Having an app store is not enough... Was it popular, on the same order of magnitude as is the iPhone App Store? Inventing is nice, but making it appealing so that everybody wants to use it, finds it useful, thats what makes an impact. But okay I am fine with App Store not being considered a big innovation.

But multi-touch, inertial scrolling, mobile safari (With ability to zoom in and out of text), pinching to zoom, the idea of not wasting any space for keys, changing orientation of screen based on actual orientation, proximity sensor, visual voicemail, no carrier crapware, etc etc etc including the app store -- made the iPhone a major leap in smartphones -- that vaulted the whole industry an order or two of magnitude above where they were at that time -- I feel.

Android took all of this from the iPhone. In fact, Android as a phone is very similar to iPhone -- except for minor usability tweaks, and more flexibility to customize. I definitely think Android is a derivative product of the iPhone.


Multitouch was inevitable and demonstrated long before the iPhone. Mobile browsers existed long before the iPhone. What the iPhone did was have enough juice to run a real browser correctly. They did a good job on mobile Safari, but this is not a mind boggling invention. App Stores? Are you kidding? I had app stores on my smart phones for years. Yeah they sucked, but Apple didn't invent it, they just made it better.

Inertial scrolling, yeah, that's a good call, and the only one you mentioned that's a legitimate invention.


I'm not so sure multi-touch was inevitable. I mean, as a general concept perhaps. But the trend for phone during the time that the iPhone was released was tiny-keyboards. It was the Blackberry era. It's no accident that 2006 era Android protoypes looked like Blackberrys. Jobs made a point that they were going to do away with that, and go full screen multitouch.

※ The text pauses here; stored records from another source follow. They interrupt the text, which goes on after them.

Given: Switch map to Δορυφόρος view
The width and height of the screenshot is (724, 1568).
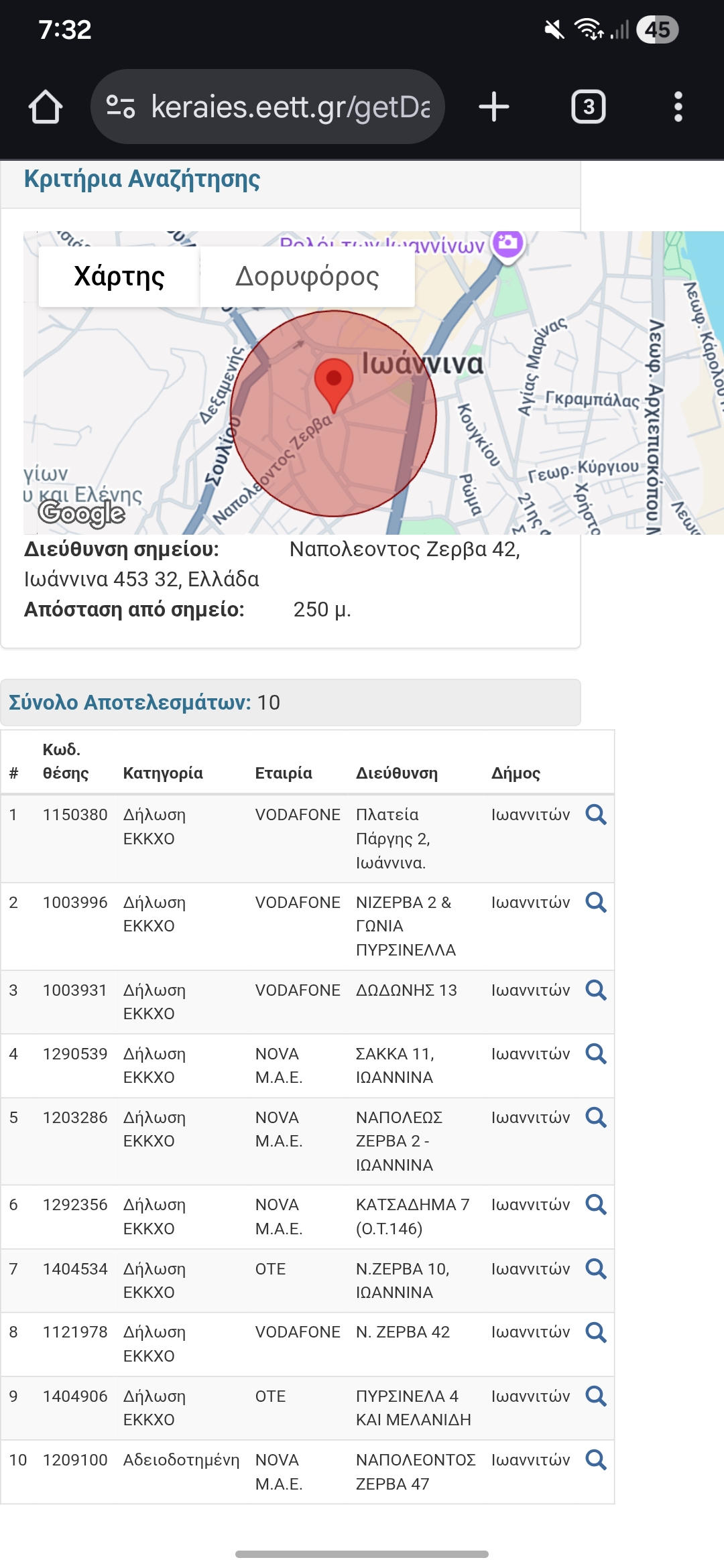Looking at the screenshot, I should tap(307, 276).
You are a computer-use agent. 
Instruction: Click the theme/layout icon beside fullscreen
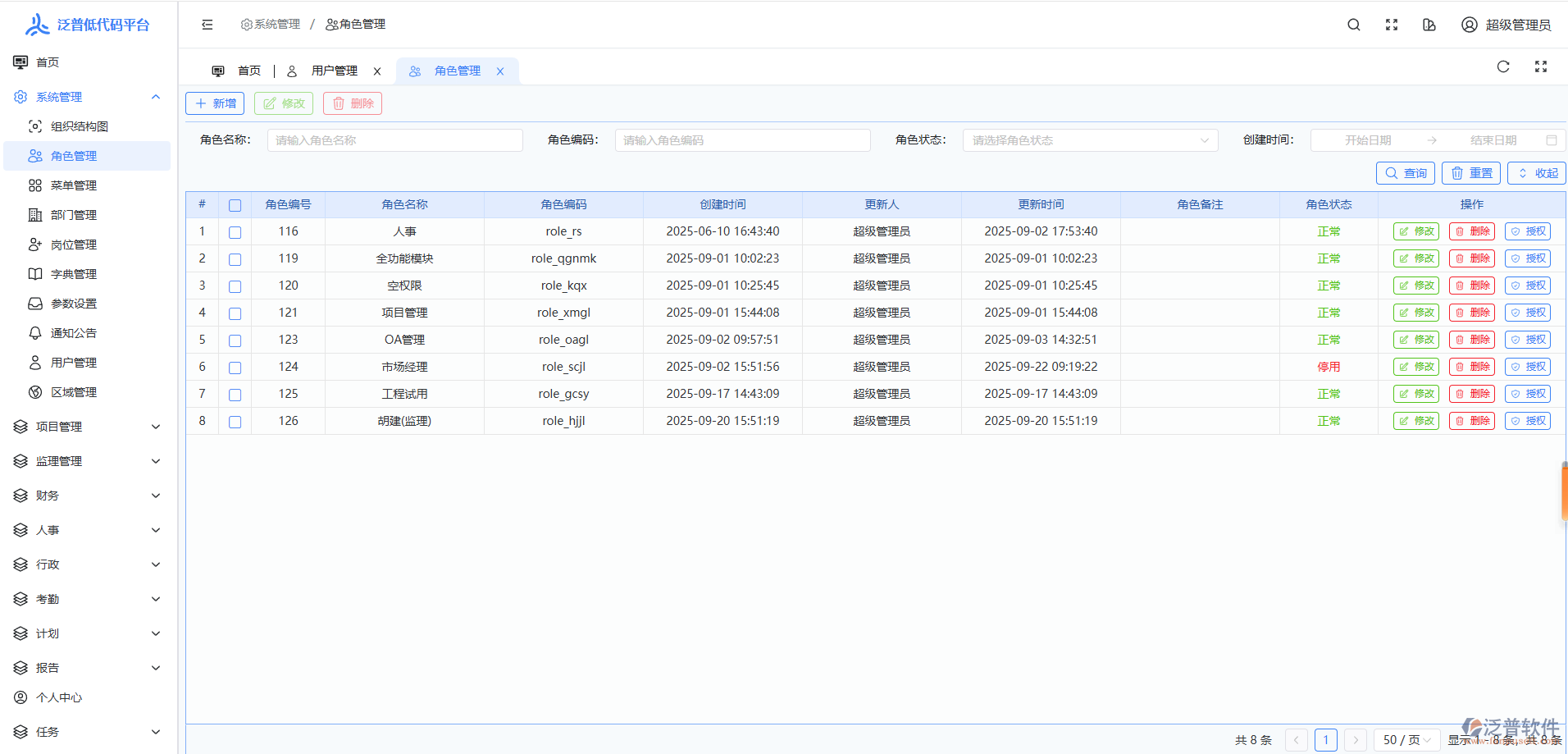[x=1429, y=25]
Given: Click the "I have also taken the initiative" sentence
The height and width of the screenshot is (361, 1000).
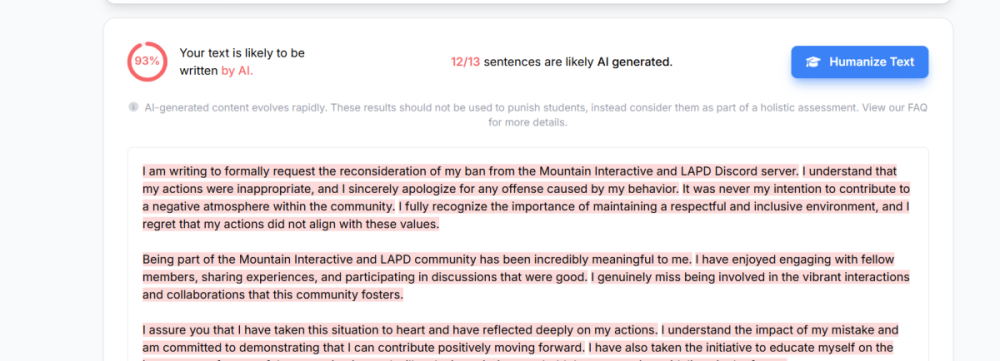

It wasn't obvious and there were a lot of skeptics about giving up a physical keyboard. Typing on a screen just hadn't been done sucessfully.

You say this is obvious now, but what phone did you own in early 2007? I had a Palm Treo.... with a keyboard.


HTC Dash. A horrible phone.

I guess when I mean multitouch was inevitable, I meant as a technology and not necessarily on the phone. Yes, Apple did perfect that technology first, but I saw demos of multitouch on tablet-like devices years before the iPhone. There were no commercial products that I can recall, but they were working prototypes and not just demos.


> It was the Blackberry era.

In North America.


Inertial scrolling existed in Windows XP.


Where? Maybe I never noticed simply because I was using a mouse.


Inertial scrolling has been in Windows since at least XP. It's the one feature of Windows that I miss in my linux desktop - middle-click to get the inertial scroller, then move your mouse appropriately to flick around as quickly or slowly as you like. It's very far from a new concept or innovation.

The App Store? Perhaps for payment, I don't know. But Debian has had a 'centralised online repository from which you can effortlessly get all the software you want' since 2001 (apt). It's what drew me to Debian in 2007.

Mobile browser? My cheaparse Ericsson non-smartphone from ~2004 had a mobile browser in it. The screen was just too small to be useful, and the uplink too slow. There were even webpages made specifically for mobile phones then, catering to the smaller screen size.

Apple is a talented design company, but they didn't 'invent everything good in tech'.